Rereading this question, there are three seperate state machines, and none of them are being coupled together - hence the problem :)
State of the "user state" - these are the key/value pairs in the dictionary, their lifetime spans multiple page requests and callbacks
State of a "page", which needs to consume the data from "user state". Pages are destroyed after each and every page request.
State of the "service call" which needs to populate the data in "user state" Service calls are generally destroyed after each invocation.
There are a few strategies that could enable you to couple the systems:
ViewState such that the state machine for "user state" is sent down as part of the state of the page, and sent back on postbacks. This may constrain how you perform service callbacks
Session such that the state machine for "user state" is stored server side, and can be accessed by key.
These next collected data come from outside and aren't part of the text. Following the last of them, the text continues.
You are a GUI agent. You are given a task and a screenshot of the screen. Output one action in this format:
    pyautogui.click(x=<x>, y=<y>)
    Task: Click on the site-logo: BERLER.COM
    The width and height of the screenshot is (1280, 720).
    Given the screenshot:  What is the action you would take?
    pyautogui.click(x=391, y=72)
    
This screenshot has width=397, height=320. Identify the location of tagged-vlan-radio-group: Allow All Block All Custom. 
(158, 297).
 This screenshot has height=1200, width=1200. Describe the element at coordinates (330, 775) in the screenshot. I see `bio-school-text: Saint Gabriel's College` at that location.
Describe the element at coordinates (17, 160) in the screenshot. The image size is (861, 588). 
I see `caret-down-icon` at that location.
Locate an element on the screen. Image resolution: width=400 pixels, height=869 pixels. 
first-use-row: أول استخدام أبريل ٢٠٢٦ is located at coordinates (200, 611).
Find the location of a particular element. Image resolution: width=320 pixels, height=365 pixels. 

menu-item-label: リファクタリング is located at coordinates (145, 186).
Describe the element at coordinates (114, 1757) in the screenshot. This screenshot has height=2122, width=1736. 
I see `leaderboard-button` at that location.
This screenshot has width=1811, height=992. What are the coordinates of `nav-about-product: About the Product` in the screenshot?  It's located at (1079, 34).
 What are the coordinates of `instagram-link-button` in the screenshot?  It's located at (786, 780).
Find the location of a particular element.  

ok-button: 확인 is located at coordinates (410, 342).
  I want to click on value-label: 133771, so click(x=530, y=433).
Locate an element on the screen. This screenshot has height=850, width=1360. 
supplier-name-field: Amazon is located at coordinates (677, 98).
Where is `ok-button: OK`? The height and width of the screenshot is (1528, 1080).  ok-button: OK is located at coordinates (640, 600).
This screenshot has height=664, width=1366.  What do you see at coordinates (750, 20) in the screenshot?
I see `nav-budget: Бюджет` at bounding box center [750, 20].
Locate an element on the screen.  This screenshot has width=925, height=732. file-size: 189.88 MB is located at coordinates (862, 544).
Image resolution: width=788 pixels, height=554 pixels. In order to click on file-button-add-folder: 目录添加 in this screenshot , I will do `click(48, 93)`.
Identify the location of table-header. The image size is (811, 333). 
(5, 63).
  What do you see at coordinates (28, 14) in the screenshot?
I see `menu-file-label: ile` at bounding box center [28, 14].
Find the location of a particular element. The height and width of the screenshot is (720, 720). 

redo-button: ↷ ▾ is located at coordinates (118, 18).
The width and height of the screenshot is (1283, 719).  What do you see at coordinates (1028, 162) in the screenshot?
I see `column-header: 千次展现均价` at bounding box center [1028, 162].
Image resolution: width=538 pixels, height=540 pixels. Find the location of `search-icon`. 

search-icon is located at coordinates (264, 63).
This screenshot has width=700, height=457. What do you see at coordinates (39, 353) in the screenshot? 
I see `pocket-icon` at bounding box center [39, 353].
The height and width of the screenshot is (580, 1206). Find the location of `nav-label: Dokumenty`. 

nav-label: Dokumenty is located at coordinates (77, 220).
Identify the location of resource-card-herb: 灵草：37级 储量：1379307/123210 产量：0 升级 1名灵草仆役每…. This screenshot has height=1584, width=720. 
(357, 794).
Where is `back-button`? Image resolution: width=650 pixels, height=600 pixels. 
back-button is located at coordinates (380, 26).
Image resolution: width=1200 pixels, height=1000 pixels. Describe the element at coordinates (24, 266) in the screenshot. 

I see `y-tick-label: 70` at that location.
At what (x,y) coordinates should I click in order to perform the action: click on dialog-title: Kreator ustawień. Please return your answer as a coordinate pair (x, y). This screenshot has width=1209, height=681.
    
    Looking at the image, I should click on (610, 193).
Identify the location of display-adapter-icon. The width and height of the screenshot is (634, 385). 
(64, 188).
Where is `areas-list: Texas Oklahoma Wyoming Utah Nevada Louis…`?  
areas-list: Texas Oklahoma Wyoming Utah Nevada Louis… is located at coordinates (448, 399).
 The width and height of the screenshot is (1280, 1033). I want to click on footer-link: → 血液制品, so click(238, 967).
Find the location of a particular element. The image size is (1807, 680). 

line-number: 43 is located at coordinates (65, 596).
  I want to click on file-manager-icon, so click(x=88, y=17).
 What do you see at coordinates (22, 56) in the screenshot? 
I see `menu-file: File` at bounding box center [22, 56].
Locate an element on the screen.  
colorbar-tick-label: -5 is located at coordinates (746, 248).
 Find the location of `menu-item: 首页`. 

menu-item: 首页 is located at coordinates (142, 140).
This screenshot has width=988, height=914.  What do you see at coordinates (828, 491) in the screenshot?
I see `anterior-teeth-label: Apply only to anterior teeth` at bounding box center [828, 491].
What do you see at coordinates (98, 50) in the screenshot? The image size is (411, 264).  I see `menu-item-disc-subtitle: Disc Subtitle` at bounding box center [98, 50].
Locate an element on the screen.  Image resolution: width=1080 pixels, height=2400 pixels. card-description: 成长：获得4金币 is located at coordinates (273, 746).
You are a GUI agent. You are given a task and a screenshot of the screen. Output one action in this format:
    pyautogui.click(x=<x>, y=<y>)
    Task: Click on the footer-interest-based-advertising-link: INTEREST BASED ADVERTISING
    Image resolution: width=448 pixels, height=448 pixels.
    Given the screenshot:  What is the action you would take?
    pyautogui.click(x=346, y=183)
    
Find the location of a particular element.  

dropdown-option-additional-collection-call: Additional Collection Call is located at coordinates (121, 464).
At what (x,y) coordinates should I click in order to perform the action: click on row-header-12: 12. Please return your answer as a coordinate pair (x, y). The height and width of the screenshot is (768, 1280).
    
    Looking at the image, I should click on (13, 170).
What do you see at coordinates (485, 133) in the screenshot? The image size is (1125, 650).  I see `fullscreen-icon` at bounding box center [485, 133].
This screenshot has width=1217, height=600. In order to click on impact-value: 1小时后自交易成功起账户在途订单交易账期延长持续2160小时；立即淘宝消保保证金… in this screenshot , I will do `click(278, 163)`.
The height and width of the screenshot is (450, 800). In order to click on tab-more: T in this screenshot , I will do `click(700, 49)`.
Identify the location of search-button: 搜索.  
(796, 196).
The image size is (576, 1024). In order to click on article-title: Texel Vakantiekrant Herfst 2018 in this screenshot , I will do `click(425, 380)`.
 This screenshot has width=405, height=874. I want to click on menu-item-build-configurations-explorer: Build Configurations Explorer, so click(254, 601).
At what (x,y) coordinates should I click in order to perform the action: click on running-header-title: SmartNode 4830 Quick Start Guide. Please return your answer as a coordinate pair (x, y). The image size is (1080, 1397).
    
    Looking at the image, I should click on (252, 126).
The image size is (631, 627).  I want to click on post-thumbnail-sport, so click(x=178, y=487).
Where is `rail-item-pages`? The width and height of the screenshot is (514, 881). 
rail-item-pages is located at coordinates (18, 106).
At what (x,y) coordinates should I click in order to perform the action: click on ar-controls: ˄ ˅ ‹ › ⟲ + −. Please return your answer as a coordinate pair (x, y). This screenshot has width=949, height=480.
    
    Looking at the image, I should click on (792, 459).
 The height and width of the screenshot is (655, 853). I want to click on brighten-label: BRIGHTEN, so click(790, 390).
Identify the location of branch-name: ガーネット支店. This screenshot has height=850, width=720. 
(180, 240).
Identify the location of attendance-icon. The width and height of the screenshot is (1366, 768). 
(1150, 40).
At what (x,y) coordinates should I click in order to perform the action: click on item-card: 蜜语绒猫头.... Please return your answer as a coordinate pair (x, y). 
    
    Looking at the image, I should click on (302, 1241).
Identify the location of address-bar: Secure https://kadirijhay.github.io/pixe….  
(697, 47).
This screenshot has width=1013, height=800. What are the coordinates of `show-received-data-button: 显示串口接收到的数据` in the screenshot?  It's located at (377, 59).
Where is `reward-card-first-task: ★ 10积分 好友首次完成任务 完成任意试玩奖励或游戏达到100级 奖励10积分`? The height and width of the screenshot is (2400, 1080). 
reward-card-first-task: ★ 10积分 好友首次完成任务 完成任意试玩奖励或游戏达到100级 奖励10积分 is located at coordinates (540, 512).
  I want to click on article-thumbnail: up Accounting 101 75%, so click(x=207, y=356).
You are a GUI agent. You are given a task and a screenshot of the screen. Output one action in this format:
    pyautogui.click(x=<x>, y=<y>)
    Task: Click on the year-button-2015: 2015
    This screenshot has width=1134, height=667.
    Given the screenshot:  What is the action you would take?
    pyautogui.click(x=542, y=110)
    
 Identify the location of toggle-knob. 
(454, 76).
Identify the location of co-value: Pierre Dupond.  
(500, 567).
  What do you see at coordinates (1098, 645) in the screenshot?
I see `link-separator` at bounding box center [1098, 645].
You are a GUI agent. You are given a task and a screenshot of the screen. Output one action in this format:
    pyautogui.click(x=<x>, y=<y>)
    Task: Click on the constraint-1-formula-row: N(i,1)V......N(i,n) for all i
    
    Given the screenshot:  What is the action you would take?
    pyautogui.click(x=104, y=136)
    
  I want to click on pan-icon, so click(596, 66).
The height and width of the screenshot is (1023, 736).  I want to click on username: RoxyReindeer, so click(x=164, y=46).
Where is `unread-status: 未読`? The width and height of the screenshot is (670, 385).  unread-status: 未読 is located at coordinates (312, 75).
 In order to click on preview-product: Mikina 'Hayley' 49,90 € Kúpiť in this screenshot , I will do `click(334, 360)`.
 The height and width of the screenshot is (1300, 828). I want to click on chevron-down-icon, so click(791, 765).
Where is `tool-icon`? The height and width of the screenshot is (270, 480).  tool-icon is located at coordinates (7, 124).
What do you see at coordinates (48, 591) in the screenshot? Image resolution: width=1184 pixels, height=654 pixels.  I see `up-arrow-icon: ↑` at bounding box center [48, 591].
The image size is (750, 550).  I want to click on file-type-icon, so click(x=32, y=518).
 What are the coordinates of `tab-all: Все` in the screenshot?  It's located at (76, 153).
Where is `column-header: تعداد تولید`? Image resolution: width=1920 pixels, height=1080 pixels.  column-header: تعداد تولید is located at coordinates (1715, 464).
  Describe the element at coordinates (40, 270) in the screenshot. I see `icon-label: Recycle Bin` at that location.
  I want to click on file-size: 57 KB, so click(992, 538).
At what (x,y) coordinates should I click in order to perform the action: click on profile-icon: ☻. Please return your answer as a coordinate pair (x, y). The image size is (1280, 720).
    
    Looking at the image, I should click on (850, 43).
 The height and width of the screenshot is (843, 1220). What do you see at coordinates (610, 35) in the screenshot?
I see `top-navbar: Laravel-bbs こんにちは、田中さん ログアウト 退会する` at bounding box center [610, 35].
Static dictionary of user states, where the key for the outer dictionary would be the identity of the "user state", where the 1st page request would create the "user state" entry, and you'd need to manage teardown. (v.similar to session - though works without ASP.NET).
There are lots of nuances to each solution - I'd advise light reading :)
you are right that a static member will be the same for all instances of the page, and thus all individual users. You need to make it a non-static member if you want to access it from every method in the class. You should look into why the object is null. Are you properly instantiating it at the proper time?
Don't do things like this.
If you need to maintain data between pages, use Session state. That's what it's for. You should remember that you get a new instance of your page class on every request. Do not use statics to keep changing data around for subsequent requests. You will probably get into trouble with multiple requests updating the data at the same time.
You can't do things like this with ASP.NET!
You seem to be treating this as though it were a desktop program - as though your class instance and all state will still be there for you next time you execute a method on the page. That's not true - when the request is complete, your page will be Disposed. Nothing about the page will remain valid.
In particular, if the callback doesn't happen before the request ends, then the callback method had better not reference anything having to do with the request, like your page. That's because the callback might fire after the request is already over! The state is corrupt or worse.
Unless you are going to have the page wait for the callback, you'd really better not use them in your pages. Instead, create a separate Windows Service or something and have it issue the requests and await the callback. The page can then use Ajax or something to ask if the request is complete, and to get the response once complete.
If you think you heard me say to call back to an ASP.NET page, then you misunderstood.
Create a Windows Service. Your Windows Service will host a WCF service that the ASP.NET application will talk to. The WCF Service will keep track of things like who's joined a chat, who's typing, etc.
The web application cannot be notified when something interesting happens. Instead, the web application will have to poll the WCF service, asking if anything interesting has happened. When something happens, the WCF service will pass the "something" back to the ASP.NET application (or possibly, back to the page, called by AJAX).
I misspoke earlier. You simply cannot use a callback contract at all in this situation. It's not like the web pages are like a desktop application, one per user, waiting to be notified. They're more like a desktop application where, when the user makes a request, you take his PC and give him a new one just like it, before the response arrives.